Dalam berbagai kesempatan, kita sering mendengar soal keterasingan dan keanehan Islam. Bahwa Islam dimulai dengan keadaan yang asing dan aneh, selanjutnya akan berakhir dalam keterasingan dan keanehan pula. Diucapkan dalam khutbah dan ceramah untuk membesarkan hati mereka yang “galau” dalam hijrahnya. Seolah ada pemahaman bahwa Islam yang benar adalah Islam yang teralienasi. Yang asing dan tidak familiar, itulah Islam yang sejati.

Seseorang yang pindah (hijrah) dari sifat dan laku non-Islami menuju jalan hidup yang dianggapnya lebih Islami, memang kadang diselimuti kegalauan. Seseorang yang baru saja memutuskan bercadar, misalnya, harus menata diri berjumpa dengan kawan-kawan lamanya yang tidak sepemahaman. Saya tidak ingin membahas soal hukum cadar, tapi kondisi seperti ini jelas memerlukan pegangan yang kuat. Hadits soal “asingnya” Islam adalah satu di antaranya.

Kondisi di atas sebenarnya bukanlah masalah serius. Menjadi genting ketika hadits yang sama digunakan oleh para pendukung radikalisme dan terorisme. Seolah menjadi pembenar bahwa meski tindakannya dikutuk mayoritas umat beragama, ia tetaplah aksi yang heroik. Tidak mengapa ada anggapan  aneh dan “asing”. Toh Islam juga dimulai dari situasi yang aneh dan asing. Kira-kira seperti itulah argumen yang sedang dibangun.

Doktrin seperti ini nyata. Kita bisa melacaknya jika memiliki banyak waktu untuk lakukan cyber-patrol. Cukup banyak penghuni dunia maya yang sorak-sorai rayakan aksi teror, alih-alih mengutuknya. Mengambil sisi mendukung tindakan pemerintahan yang (dalam kacamata mereka) thaghut. Hal yang demikian, saya rasa patut diluruskan.

Hadtis keterasingan Islam yang dimaksud, tertuang dalam Shahih Muslim dari Abi Hurairah yang berbunyi:

إنّ الإسلام بدأ غريبا وسيعود غريبا كما بدأ، فطوبى للغرباء

“Islam muncul dalam keadaan asing dan akan kembali dalam keadaaan asing, maka beruntunglah orang-orang yang asing”

Merujuk pada sejarah Islam awal, keadaan asing yang dimaksud cukup beralasan. Nabi diutus dengan ajaran tauhid di tengah masyarakat yang mayoritas menyembah banyak berhala. Islam datang dengan ajaran-ajaran yang sebagian besarnya asing di telinga masyarakat. Keadaan asing yang dimiliki oleh Islam awal ini cocok digambarkan dengan hadits di atas.

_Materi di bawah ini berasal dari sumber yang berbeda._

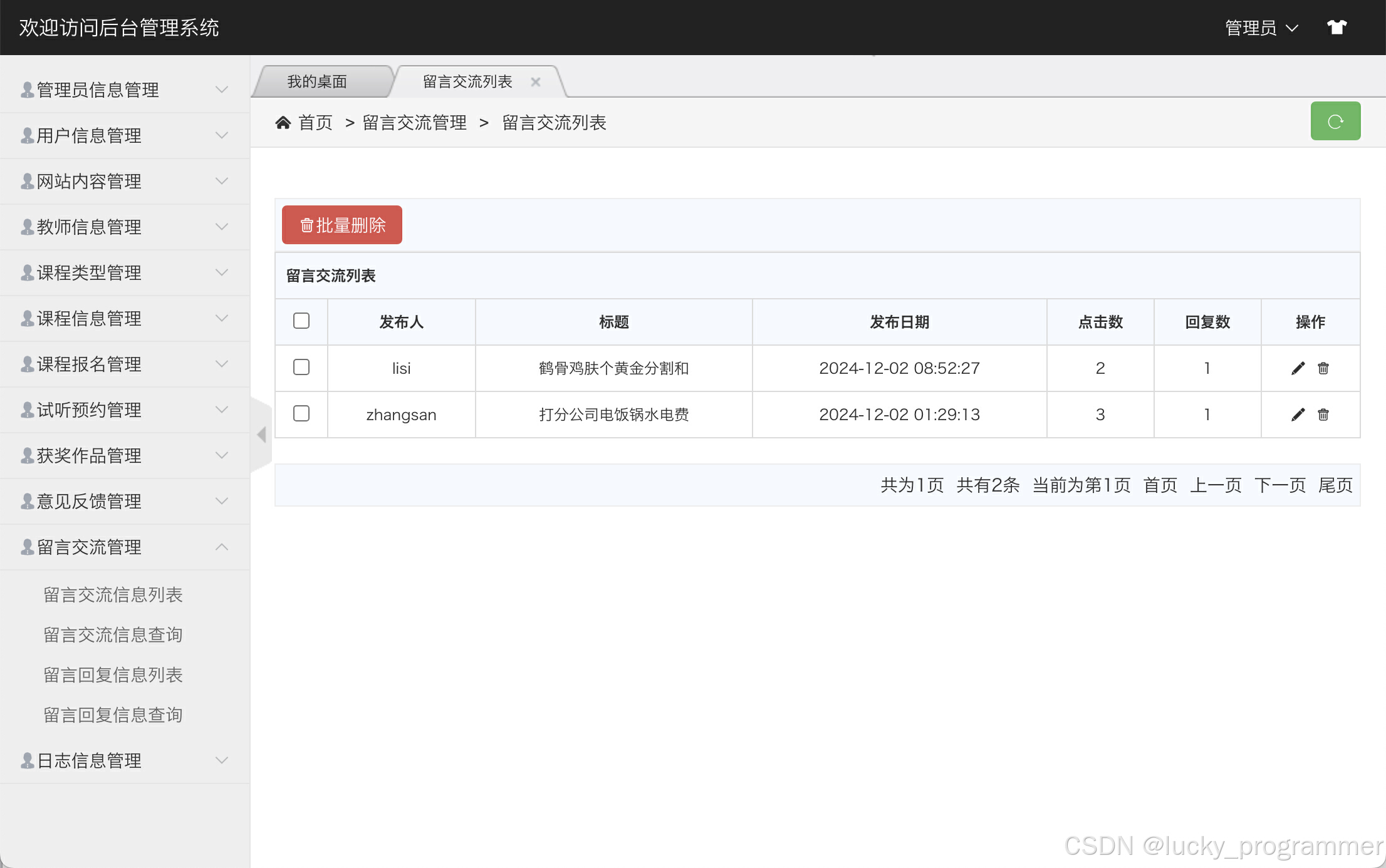
Task: Switch to the 我的桌面 tab
Action: pyautogui.click(x=317, y=81)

Lantas bagaimana dengan keadaan Islam di masa depan? Apakah akan betul-betul asing seperti awal kehadirannya?

Pertama, perlu kita kompromikan hadits tersebut dengan ayat 33 dari at-Taubah yang artinya:

“Dialah yang telah mengutus Rasul-Nya (dengan membawa) petunjuk (Al-Qur'an) dan agama yang benar untuk dimenangkan-Nya atas segala agama, walaupun orang-orang musyrik tidak menyukai.”

Potongan ayat di atas berbicara mengenai janji Allah yang akan memenangkan Islam atas kelompok lain. “Menang” di sini tentu masih butuh banyak penafsiran. Namun tetap saja, menang dan asing adalah dua hal yang bertolak belakang. Pemenang biasanya akan dikenal, atau yang dikenal biasanya adalah yang menang. Bagaimana mungkin Islam dalam keadaan asing, tapi menjadi pemenang? Atau bagaimana mungkin Islam menang tapi tetap terasing?

Ada banyak tawaran untuk memaknai arti “asing” pada hadits tersebut. Salah satunya dengan mencerna riwayat Sahl bin Sa’d al-Sa’idi. Berdasar riwayat tersebut, ada penambahan kalimat tanya yang berbunyi, “siapakah mereka yang asing itu?” Rasul menjawab, “orang-orang yang mengadakan perbaikan di tengah manusia yang berbuat kerusakan”.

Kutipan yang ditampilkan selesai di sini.